> _Exercise_
Below are some records. Return exactly the lines from the one containing "Image resolution: width=1540" through the one containing "Task: Select the Full (strict) radio option", both included, and only those.
+++
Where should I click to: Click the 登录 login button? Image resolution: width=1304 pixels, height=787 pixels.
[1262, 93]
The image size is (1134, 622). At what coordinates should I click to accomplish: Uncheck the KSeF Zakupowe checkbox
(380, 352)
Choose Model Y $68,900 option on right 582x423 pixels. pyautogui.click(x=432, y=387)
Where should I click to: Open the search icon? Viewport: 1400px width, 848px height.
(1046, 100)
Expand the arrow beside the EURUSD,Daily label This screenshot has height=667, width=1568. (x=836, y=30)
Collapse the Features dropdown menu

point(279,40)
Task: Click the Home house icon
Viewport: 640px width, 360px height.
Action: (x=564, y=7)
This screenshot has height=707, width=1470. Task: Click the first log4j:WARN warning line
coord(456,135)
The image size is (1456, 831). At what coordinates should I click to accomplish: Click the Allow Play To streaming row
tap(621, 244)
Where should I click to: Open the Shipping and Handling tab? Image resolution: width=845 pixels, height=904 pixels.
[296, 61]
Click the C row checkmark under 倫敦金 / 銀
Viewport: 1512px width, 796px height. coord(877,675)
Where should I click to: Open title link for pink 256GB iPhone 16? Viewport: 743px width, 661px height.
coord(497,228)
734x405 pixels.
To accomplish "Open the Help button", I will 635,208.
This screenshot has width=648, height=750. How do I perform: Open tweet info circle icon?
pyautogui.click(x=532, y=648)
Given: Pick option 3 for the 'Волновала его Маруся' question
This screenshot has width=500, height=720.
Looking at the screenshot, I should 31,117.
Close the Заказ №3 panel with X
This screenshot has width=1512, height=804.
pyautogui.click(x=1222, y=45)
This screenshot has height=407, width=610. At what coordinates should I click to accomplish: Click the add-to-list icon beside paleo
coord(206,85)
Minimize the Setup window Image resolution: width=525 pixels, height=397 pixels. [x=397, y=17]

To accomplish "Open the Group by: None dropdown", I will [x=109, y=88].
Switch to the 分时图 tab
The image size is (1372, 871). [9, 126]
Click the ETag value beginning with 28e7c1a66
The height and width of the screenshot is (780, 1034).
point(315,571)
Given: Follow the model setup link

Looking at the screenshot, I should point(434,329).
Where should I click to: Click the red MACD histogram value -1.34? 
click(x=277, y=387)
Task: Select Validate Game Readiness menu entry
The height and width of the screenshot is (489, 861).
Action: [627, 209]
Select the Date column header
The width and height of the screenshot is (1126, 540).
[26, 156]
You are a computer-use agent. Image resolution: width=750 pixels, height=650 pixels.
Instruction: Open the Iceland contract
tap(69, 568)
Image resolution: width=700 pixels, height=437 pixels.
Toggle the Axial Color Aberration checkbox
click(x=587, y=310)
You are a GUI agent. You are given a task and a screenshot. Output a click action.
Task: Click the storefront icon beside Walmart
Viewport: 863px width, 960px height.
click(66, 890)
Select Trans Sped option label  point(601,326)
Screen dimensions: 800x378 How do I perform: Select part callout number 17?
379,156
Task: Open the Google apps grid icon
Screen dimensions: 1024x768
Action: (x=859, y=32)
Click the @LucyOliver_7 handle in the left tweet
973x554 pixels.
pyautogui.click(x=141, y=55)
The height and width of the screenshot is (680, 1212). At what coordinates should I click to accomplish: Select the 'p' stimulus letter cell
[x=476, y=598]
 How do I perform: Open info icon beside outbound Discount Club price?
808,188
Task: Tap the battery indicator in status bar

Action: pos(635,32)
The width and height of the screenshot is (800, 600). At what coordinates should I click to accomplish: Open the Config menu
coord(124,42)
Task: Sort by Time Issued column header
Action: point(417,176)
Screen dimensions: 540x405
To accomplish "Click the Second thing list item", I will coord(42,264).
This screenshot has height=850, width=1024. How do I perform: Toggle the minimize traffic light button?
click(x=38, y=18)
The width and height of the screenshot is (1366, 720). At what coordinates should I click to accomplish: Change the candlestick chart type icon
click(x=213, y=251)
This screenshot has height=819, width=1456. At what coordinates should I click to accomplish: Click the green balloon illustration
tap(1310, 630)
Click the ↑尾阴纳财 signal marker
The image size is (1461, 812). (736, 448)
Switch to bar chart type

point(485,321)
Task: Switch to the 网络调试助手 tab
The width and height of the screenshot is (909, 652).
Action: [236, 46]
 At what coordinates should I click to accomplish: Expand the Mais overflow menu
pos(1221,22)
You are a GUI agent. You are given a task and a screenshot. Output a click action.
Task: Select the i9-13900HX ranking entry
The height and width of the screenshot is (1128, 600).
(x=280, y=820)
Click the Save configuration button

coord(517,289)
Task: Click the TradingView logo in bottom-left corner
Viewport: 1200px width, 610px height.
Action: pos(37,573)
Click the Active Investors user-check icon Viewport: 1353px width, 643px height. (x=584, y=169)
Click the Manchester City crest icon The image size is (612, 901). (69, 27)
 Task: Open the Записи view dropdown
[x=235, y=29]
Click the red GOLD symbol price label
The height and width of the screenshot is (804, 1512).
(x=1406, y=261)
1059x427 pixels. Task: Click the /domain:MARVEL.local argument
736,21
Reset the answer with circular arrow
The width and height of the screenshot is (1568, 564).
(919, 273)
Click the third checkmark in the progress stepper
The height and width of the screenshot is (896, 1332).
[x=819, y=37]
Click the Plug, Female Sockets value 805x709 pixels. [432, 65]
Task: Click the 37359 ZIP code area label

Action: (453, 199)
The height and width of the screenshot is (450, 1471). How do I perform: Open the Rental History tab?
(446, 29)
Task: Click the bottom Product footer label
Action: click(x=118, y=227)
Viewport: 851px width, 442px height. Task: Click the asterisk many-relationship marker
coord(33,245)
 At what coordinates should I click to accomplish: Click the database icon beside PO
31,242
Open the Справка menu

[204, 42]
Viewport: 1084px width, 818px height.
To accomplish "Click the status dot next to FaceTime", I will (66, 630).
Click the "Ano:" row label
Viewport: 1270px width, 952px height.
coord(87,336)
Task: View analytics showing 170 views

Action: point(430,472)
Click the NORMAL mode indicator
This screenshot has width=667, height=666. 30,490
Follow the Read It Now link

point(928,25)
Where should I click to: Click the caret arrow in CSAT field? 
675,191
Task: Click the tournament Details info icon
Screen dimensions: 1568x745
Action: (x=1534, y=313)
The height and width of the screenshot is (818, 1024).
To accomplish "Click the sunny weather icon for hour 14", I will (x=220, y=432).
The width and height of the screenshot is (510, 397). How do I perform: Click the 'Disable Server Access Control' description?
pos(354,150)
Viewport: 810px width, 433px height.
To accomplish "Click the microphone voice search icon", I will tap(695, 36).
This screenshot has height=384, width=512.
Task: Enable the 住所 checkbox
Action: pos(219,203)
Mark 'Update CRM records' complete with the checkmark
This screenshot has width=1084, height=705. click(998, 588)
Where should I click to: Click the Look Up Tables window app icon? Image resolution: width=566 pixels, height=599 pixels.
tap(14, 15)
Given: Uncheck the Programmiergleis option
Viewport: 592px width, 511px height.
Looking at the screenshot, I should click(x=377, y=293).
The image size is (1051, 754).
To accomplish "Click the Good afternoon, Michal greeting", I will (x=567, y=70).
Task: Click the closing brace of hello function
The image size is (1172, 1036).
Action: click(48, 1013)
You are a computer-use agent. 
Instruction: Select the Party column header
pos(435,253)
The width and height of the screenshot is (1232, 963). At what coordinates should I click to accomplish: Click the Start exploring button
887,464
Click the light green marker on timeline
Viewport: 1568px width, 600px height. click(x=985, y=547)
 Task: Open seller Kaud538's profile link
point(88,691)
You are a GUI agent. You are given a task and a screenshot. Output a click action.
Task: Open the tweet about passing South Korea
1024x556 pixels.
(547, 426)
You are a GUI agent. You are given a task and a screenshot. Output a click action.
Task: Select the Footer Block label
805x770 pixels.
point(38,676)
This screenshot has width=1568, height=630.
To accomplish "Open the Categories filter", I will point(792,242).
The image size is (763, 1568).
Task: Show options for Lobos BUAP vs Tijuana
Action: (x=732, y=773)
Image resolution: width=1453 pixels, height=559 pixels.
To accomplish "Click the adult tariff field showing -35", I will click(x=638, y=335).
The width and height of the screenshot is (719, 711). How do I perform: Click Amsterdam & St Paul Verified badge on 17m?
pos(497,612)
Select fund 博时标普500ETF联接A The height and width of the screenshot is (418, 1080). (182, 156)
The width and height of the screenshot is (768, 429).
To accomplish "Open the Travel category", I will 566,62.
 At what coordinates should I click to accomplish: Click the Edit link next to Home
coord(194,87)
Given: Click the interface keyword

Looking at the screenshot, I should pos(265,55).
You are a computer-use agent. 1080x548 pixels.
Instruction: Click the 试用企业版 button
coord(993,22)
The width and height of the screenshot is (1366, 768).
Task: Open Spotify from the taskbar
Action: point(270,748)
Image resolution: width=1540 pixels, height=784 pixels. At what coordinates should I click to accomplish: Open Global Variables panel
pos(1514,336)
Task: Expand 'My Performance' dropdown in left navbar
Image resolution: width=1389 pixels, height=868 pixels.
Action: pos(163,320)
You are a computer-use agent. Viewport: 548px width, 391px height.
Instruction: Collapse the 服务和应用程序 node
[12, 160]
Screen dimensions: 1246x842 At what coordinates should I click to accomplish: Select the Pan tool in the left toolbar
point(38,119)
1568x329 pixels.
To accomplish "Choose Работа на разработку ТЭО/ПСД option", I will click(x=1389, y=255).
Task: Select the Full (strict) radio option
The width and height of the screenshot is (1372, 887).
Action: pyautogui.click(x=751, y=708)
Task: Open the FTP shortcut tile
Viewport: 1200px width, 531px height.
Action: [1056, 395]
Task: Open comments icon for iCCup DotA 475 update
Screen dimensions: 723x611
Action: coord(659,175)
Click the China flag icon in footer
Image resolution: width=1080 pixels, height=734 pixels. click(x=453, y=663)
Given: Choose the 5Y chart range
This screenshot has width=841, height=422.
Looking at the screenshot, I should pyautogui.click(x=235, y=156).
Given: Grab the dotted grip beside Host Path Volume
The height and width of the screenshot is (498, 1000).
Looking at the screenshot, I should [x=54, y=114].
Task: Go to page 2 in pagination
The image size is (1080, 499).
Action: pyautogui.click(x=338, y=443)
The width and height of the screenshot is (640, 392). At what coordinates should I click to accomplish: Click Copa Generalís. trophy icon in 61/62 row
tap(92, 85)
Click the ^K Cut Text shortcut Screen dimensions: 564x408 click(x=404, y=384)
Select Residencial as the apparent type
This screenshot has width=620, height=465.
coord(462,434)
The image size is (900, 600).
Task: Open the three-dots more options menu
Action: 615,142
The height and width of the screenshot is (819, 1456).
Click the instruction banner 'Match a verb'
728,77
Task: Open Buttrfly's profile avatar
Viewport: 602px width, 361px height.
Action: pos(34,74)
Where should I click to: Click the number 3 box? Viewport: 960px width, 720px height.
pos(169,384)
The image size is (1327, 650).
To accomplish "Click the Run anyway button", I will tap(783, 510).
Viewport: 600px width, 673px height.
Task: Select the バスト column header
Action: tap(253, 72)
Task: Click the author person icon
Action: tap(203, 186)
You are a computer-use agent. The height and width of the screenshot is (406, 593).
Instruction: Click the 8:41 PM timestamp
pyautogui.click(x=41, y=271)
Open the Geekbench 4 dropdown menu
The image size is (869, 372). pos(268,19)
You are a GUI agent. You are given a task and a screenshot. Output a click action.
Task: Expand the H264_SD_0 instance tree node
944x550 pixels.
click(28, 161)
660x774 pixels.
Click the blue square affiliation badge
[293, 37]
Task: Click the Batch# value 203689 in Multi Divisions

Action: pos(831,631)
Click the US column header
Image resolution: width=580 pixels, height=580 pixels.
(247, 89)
+++
> _Written solution_
Image resolution: width=1540 pixels, height=784 pixels. At what coordinates should I click to accomplish: Open Global Variables panel
pos(1514,336)
Task: Expand 'My Performance' dropdown in left navbar
Image resolution: width=1389 pixels, height=868 pixels.
Action: pos(163,320)
You are a computer-use agent. Viewport: 548px width, 391px height.
Instruction: Collapse the 服务和应用程序 node
[12, 160]
Screen dimensions: 1246x842 At what coordinates should I click to accomplish: Select the Pan tool in the left toolbar
point(38,119)
1568x329 pixels.
To accomplish "Choose Работа на разработку ТЭО/ПСД option", I will click(x=1389, y=255).
Task: Select the Full (strict) radio option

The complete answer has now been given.